TRY IT
Among the entries that follow, find the lines containing the string "page" and copy them.

____

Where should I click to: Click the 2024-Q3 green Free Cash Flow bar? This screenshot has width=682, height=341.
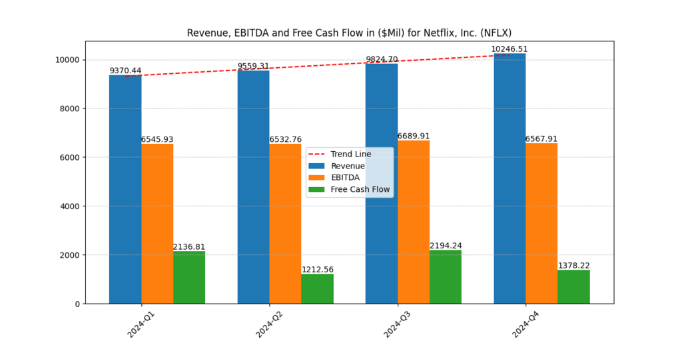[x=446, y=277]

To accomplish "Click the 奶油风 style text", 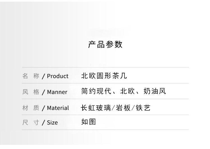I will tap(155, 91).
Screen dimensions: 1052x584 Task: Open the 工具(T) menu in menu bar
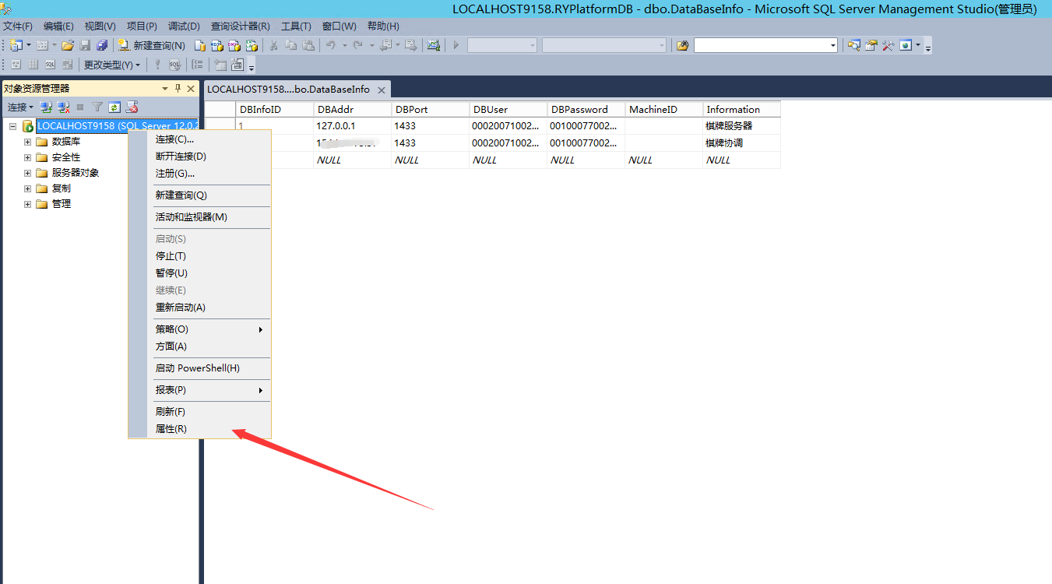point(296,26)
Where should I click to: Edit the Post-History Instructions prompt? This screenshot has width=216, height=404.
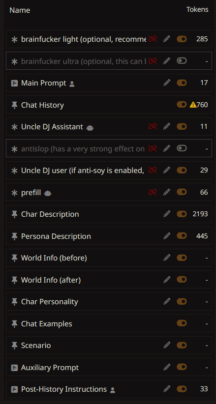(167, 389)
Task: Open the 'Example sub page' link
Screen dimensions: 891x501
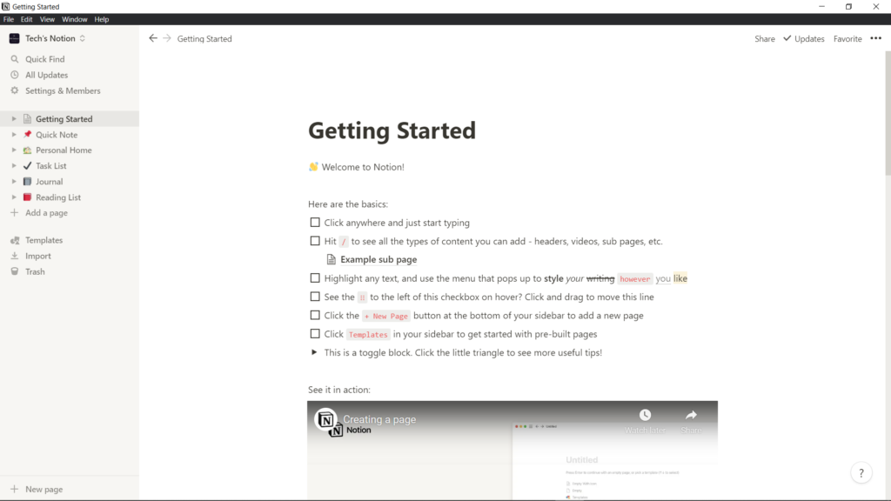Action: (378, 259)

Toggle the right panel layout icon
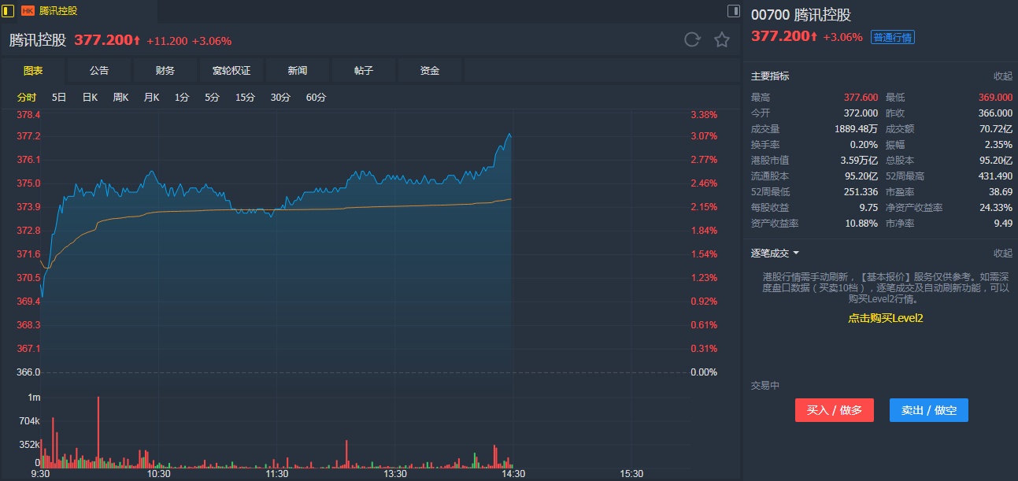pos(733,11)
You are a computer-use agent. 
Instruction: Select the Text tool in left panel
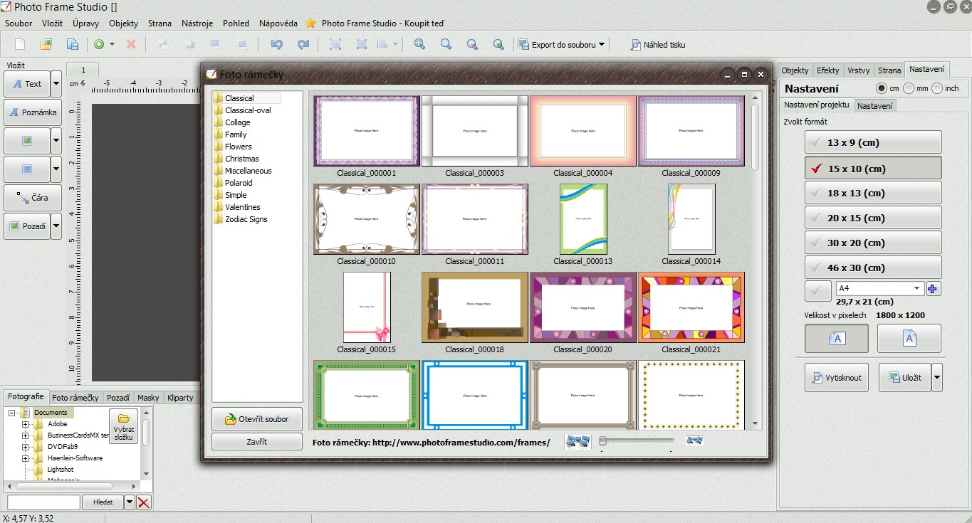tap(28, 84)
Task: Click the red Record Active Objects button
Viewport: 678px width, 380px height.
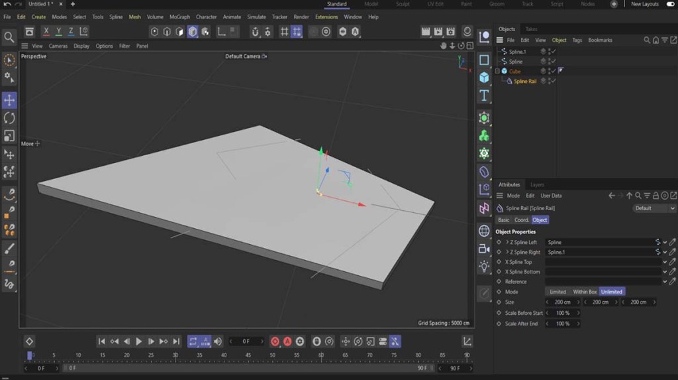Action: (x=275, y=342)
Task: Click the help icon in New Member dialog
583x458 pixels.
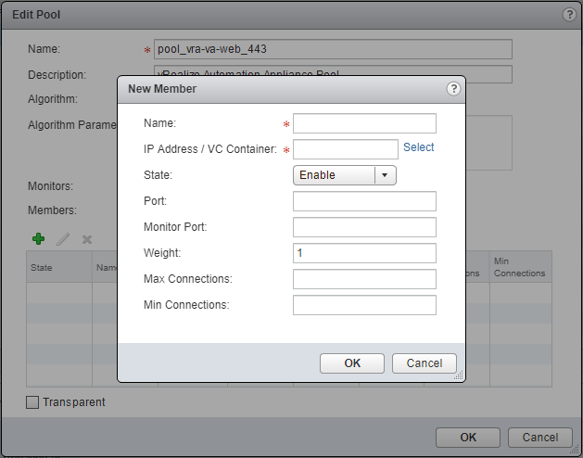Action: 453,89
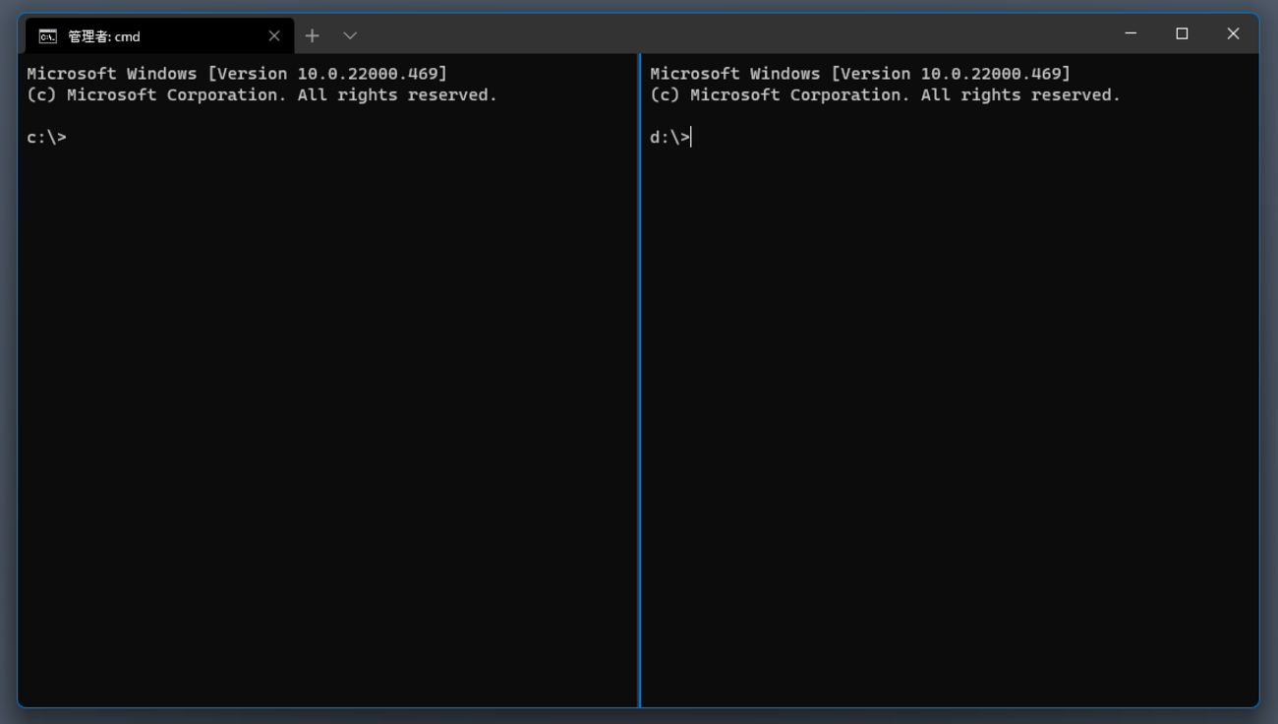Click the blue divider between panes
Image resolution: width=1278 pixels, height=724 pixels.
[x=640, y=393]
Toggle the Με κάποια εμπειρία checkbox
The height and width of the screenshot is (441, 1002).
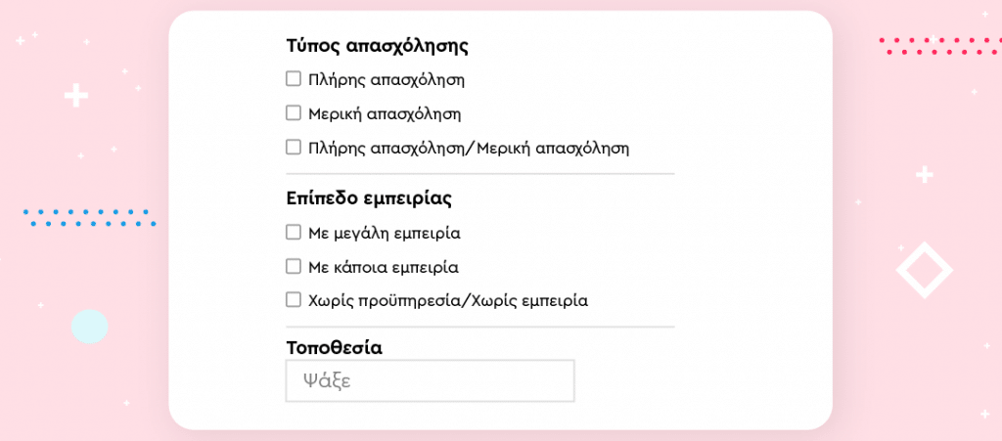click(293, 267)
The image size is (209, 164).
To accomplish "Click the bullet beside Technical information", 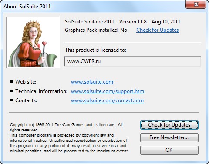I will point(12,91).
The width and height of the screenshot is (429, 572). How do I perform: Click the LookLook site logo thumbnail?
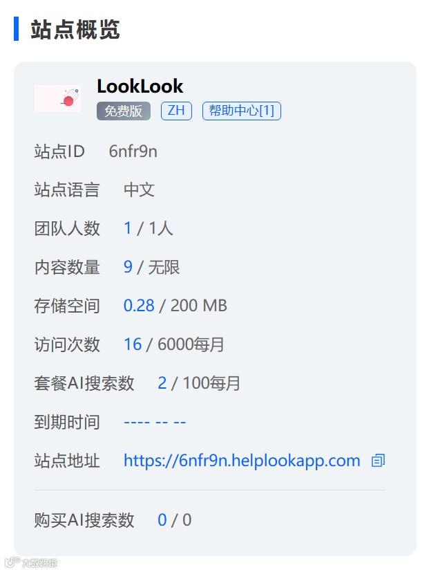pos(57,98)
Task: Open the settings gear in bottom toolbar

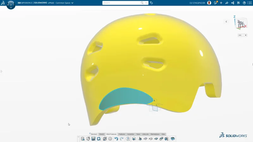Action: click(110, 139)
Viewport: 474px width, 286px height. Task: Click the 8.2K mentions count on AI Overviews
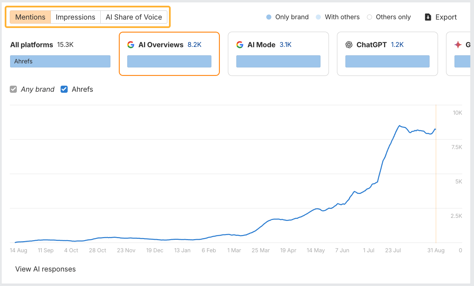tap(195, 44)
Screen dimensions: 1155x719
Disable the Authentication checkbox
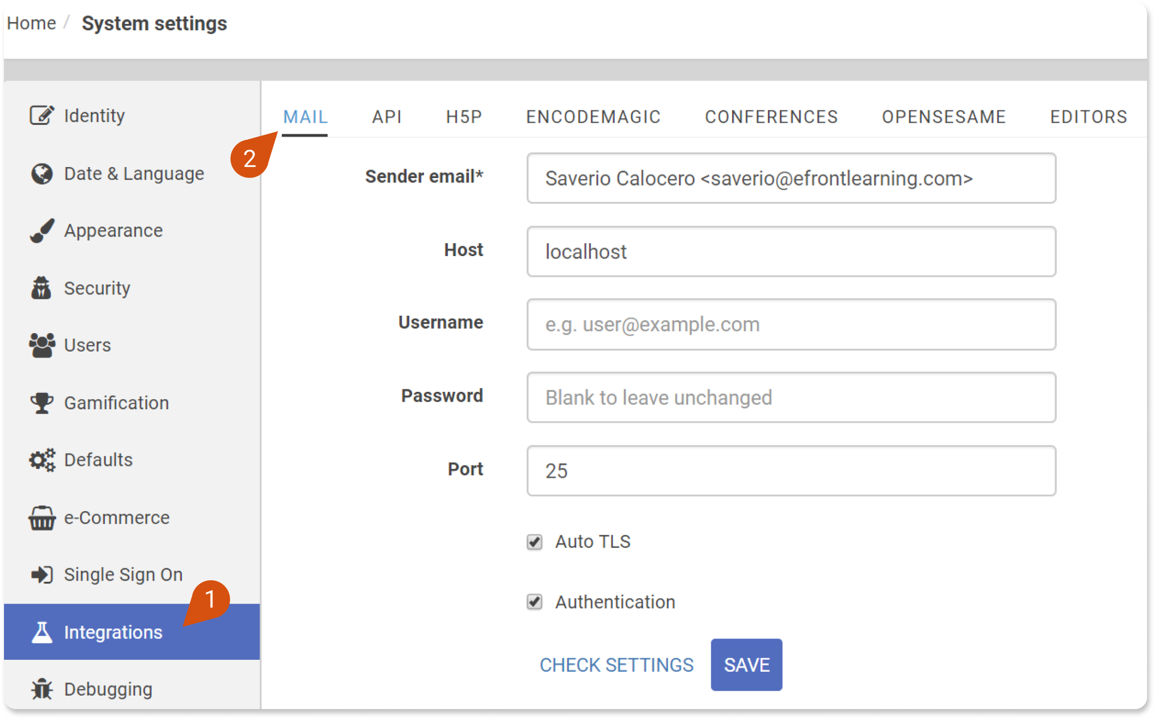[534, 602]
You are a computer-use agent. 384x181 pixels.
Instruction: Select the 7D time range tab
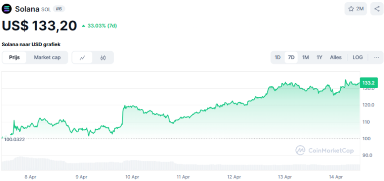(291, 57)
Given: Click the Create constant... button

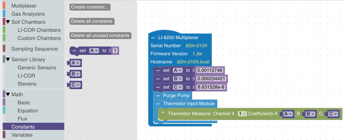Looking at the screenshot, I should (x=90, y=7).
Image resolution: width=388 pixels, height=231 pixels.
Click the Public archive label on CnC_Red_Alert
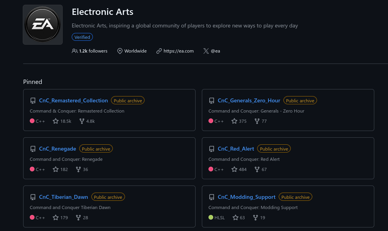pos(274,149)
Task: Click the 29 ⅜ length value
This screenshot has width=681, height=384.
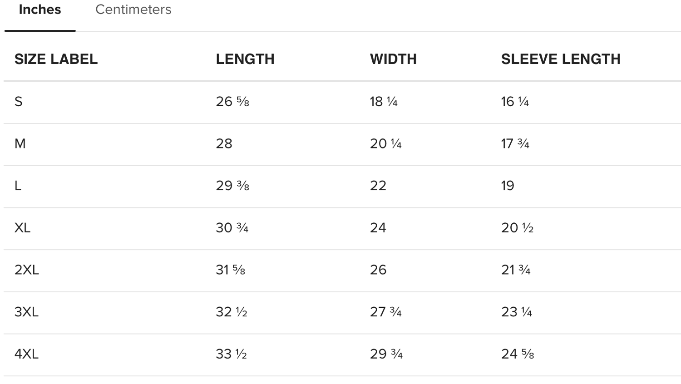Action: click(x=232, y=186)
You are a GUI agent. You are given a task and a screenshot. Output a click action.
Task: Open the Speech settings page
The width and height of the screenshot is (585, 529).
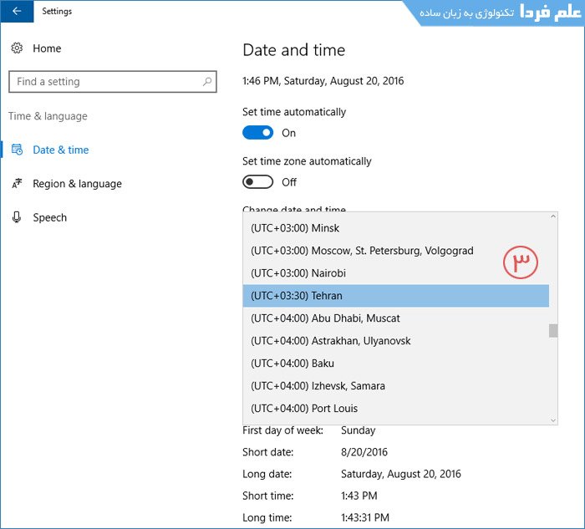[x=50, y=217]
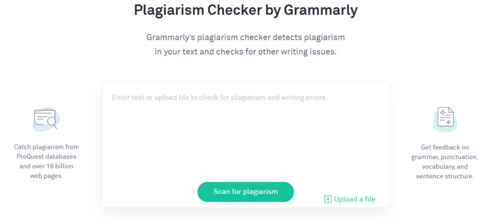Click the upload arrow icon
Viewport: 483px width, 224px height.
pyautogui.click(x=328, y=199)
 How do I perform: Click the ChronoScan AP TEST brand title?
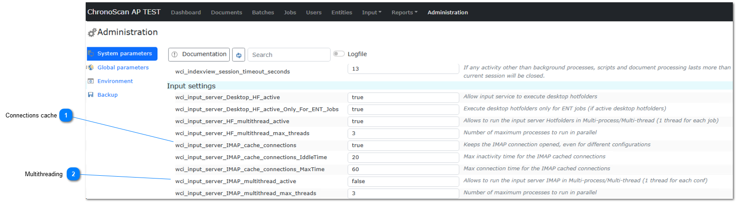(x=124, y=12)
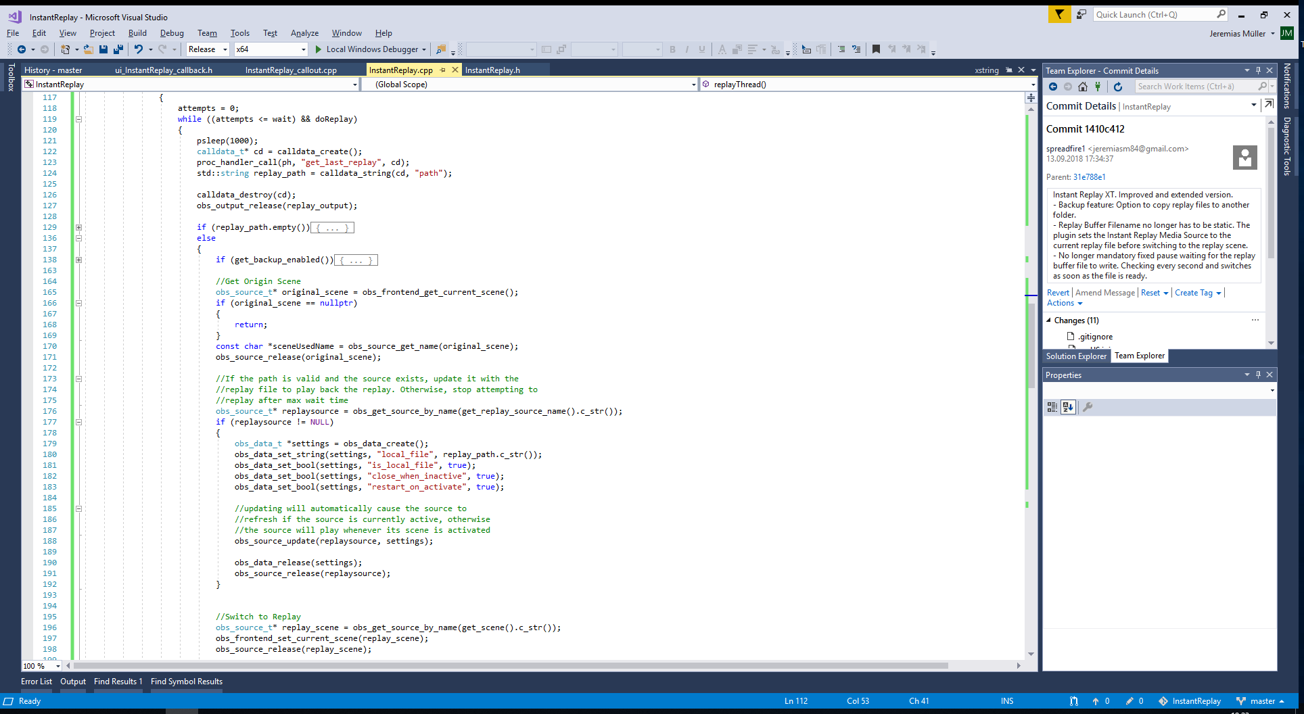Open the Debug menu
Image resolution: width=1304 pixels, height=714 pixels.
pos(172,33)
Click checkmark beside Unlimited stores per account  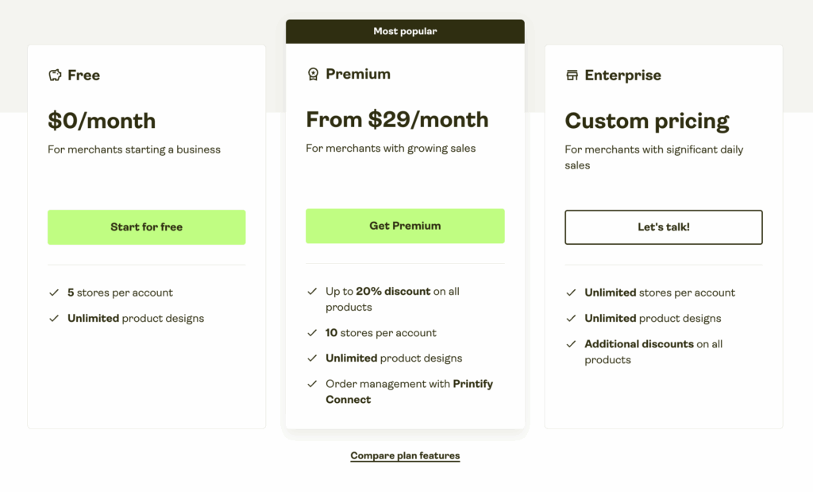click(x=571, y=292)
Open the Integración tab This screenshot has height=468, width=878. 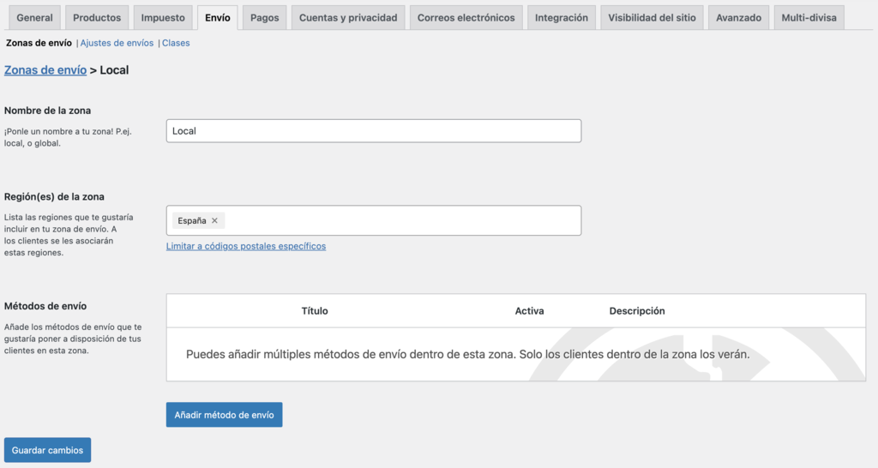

____

EXERCISE RESPONSE
Task: Open the 'Example sub page' link
Task: Open the Speech settings page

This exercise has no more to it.